The NSPCC child protection charity also found that one in five parents know a child who has experienced online blackmail, while two in five said they rarely or never talked to their children about the subject.
The National Crime Agency has said that it is receiving more than 110 reports a month of child sextortion attempts, where criminal gangs trick teenagers into sending intimate pictures of themselves and then blackmail them.
Agencies across the UK, US and Australia have confirmed a rising number of sextortion cases involving teenage boys and young adult males being targeted by cyber-criminal gangs based in west Africa or south-east Asia, some of which have ended in tragedy. Murray Dowey, a 16-year-old from Dunblane, Scotland, killed himself in 2023 after becoming a victim of sextortion on Instagram and Dinal De Alwis, 16, killed himself in Sutton, south London, in October 2022 after being blackmailed over nude photographs.
The NSPCC based its findings on a survey of more than 2,500 parents and said that tech companies were continuing to “fall short in their duty to protect children”.
Rani Govender, a policy manager at NSPCC, said: “Children deserve to be safe online, and that must be built into the very fabric of these platforms, not bolted on after harm has already been done.”
The NSPCC’s definitions of blackmail included threatening to release an intimate image or video of the child, or something the victim wanted to keep private, such as their sexuality. The information could have been obtained consensually or it could have been obtained by coercion, manipulation or created using artificial intelligence.
Perpetrators can be strangers, such as sextortion gangs, or someone the child knows, such as a friend or schoolmate. The blackmailer can also demand a range of things in exchange for not sharing information, such as money, more images or staying in a relationship.

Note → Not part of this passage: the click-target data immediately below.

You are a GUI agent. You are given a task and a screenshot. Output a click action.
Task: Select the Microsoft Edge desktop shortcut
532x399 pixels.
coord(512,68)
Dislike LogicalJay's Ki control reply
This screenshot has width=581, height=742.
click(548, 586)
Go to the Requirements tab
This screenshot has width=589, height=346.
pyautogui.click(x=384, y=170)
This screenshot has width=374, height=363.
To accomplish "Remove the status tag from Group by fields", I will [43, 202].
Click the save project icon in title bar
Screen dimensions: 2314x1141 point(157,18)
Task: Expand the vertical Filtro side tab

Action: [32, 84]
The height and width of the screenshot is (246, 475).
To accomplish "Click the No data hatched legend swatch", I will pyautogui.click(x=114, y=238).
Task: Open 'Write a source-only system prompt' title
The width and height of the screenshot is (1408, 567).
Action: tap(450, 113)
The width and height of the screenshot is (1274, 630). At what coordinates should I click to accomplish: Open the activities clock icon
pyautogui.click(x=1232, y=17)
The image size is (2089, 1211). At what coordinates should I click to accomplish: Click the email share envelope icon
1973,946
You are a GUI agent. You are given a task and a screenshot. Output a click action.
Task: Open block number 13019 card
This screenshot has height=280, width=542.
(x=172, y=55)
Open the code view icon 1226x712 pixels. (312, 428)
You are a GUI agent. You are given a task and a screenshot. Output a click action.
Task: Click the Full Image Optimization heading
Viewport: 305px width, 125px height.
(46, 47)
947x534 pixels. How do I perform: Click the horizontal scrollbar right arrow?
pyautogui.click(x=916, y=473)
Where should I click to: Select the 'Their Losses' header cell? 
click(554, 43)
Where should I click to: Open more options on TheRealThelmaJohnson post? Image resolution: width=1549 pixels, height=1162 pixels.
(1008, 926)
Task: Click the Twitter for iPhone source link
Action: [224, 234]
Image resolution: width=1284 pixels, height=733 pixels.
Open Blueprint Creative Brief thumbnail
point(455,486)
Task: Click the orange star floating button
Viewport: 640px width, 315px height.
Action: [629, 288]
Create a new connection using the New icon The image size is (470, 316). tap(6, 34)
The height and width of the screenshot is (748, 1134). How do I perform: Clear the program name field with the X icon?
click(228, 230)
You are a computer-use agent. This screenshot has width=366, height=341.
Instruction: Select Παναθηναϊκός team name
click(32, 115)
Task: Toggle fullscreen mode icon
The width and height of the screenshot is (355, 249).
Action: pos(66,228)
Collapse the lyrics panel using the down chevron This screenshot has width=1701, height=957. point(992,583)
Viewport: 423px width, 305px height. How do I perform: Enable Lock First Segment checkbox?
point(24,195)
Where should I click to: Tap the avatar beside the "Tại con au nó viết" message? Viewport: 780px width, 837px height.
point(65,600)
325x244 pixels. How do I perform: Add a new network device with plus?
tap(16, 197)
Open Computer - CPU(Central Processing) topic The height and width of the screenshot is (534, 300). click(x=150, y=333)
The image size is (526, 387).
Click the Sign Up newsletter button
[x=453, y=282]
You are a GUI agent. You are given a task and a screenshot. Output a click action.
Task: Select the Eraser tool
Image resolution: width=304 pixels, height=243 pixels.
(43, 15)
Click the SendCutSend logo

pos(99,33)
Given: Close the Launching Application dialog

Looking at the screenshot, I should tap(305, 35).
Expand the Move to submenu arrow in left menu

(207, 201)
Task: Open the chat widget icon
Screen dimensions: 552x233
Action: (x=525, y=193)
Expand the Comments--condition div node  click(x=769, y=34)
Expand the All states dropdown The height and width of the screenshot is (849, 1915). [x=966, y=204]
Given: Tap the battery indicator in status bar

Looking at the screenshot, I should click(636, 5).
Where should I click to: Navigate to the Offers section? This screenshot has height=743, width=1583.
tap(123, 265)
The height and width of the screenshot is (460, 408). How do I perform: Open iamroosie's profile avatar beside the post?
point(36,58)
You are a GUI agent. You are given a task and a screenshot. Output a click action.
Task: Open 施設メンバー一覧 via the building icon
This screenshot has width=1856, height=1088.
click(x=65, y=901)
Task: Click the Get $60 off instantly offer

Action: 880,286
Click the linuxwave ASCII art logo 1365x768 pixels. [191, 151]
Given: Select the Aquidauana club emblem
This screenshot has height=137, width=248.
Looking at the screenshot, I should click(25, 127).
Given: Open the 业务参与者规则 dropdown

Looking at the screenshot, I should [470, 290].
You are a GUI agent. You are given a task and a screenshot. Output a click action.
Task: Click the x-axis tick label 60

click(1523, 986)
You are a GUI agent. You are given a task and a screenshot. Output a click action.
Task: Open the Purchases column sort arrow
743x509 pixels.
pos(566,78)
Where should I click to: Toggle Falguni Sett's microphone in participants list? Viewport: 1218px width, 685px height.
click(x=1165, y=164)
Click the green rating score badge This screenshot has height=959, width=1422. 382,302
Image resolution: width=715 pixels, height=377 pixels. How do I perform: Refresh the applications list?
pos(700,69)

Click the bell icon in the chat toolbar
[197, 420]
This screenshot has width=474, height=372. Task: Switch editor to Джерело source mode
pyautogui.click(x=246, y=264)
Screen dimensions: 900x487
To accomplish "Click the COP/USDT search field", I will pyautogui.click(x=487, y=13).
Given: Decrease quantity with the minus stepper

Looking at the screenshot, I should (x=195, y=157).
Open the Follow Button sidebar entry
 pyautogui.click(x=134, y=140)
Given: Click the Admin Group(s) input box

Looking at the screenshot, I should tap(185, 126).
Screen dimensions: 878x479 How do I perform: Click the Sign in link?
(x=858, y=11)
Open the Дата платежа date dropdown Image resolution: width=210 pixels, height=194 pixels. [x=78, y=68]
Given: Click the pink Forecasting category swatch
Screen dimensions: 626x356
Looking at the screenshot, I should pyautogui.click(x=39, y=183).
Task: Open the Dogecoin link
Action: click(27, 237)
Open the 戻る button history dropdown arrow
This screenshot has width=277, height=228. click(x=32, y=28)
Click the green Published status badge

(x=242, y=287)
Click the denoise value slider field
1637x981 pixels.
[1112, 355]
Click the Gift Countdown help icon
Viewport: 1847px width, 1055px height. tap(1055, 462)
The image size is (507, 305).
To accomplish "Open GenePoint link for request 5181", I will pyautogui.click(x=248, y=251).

The NSPCC said its definition of blackmail overlapped with sextortion but included a wider range of scenarios. “We chose the term ‘blackmail’ in our research because it allowed us to include extortion using other types of information that a child might want to keep private (eg their sexuality, images showing them without a religious garment) as well as a range of both sexual and non-sexual demands and threats,” the charity said.
The report also advised against “sharenting”, which refers to parents sharing photos of and information about their children online.
Experts recommend telling children what a sextortion threat looks like and being aware of who they are talking to online. They also advise creating everyday opportunities for children to talk to adults, such as during meals together or regular car trips, so that teenagers feel they have a space where they can reveal they have been targeted by blackmail.
“Knowing how to talk about online blackmail in an age-appropriate way and creating an environment where children feel safe to come forward without fear of judgment can make all the difference,” said Govender.
The NSPCC also interviewed young people about why they might choose not to reveal a blackmail attempt to their parent or carer. The reasons for not disclosing the crime, according to the responses, include feeling embarrassed, preferring to talk to a friend first and feeling they “can handle it themselves”.